Oh God meets all of Guy Ben-Aharon’s criteria for Israeli Stage: an outrageously risky idea for a play, complex characters, and writing that embodies an unmistakably Israeli point of view on universal themes.
Oh God, by Anat Gov. Translated by Anthony Berris and Margalit Rodgers. Directed by Guy Ben-Aharon. An Israeli Stage staged reading with Will Lyman and Maureen Keiller, at Brown University-RISD Hillel, Providence, Rhode Island, on October 4.
By Helen Epstein
Sunday evening I saw my first staged reading by Israeli Stage, one of three series – including German Stage and Swiss Stage – that aim to expose audiences to foreign plays in English translation. Israeli Stage is the creation of an impossibly young (twenty-three-years-old), savvy and energetic Director/Producer Guy Ben-Aharon, who told me that the project had two crucial components. The plays have to be “written by an Israeli playwright with universal themes that connect non-Israelis to the work. Much of our audience is not Jewish and has no connection to Israel. I’m interested in cultural bridges. If there were a Syrian Stage we would surely understand what’s going on there better than we do now. I think art explains things better than news reports.”
Ben-Aharon takes Israeli Stage’s theatrical tasting menu to people who find traditional theater too expensive or too difficult to get to: students, seniors, people who can’t afford sixty-dollars-and-up seats plus parking. “I’m a young person,” says the recent Emerson graduate. “I know it’s expensive and time-consuming to go to the theater. Staged readings are affordable, allow us to tour, take plays to college campuses and other venues. I think readings ask the audience to be much more imaginative than they need to be at a full production, Should someone endow us with a million dollars I would still go on doing them. We’ve produced twelve plays by eight playwrights in three years with a major diversity of subjects and themes.”
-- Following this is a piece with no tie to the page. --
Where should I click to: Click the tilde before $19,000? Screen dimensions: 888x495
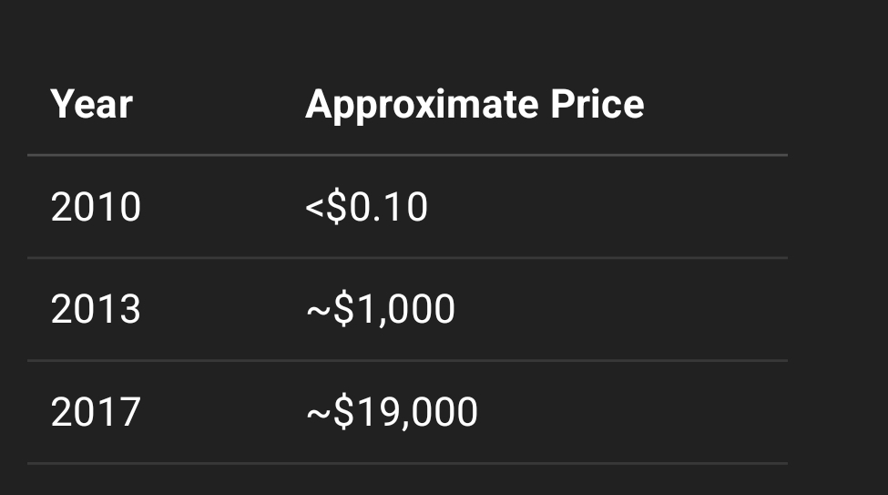point(318,413)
Producing a series of staged readings, of course offers a multi-talented and enterprising theater person a way into the notoriously expensive world of theater. Ben-Aharon, who was born in Israel and moved to Brookline at the age of nine, produces, directs, does his own marketing and publicity and, in the case of his forthcoming adaptation of David Grossman’s To the End of the Land, even writes the script. While his actors are paid Equity wages and rehearse more than average (fifteen hours for three performances of Oh God) and he himself is paid on a per project basis, Ben-Aharon is able to produce a stage reading at about a fifth to a quarter of what a full production might cost.
He visits theaters in Tel Aviv, Haifa, Jerusalem and Beer Sheva a couple of times every year to hunt for new work and meet with Israeli playwrights. He aims for a diverse menu of plays, commercial and fringe, and says he’s particularly interested in work by and about women such as the late Anat Gov’s Oh God — Israeli Stage’s second reading of play by Gov (here is The Arts Fuse review of the first, Best Friends).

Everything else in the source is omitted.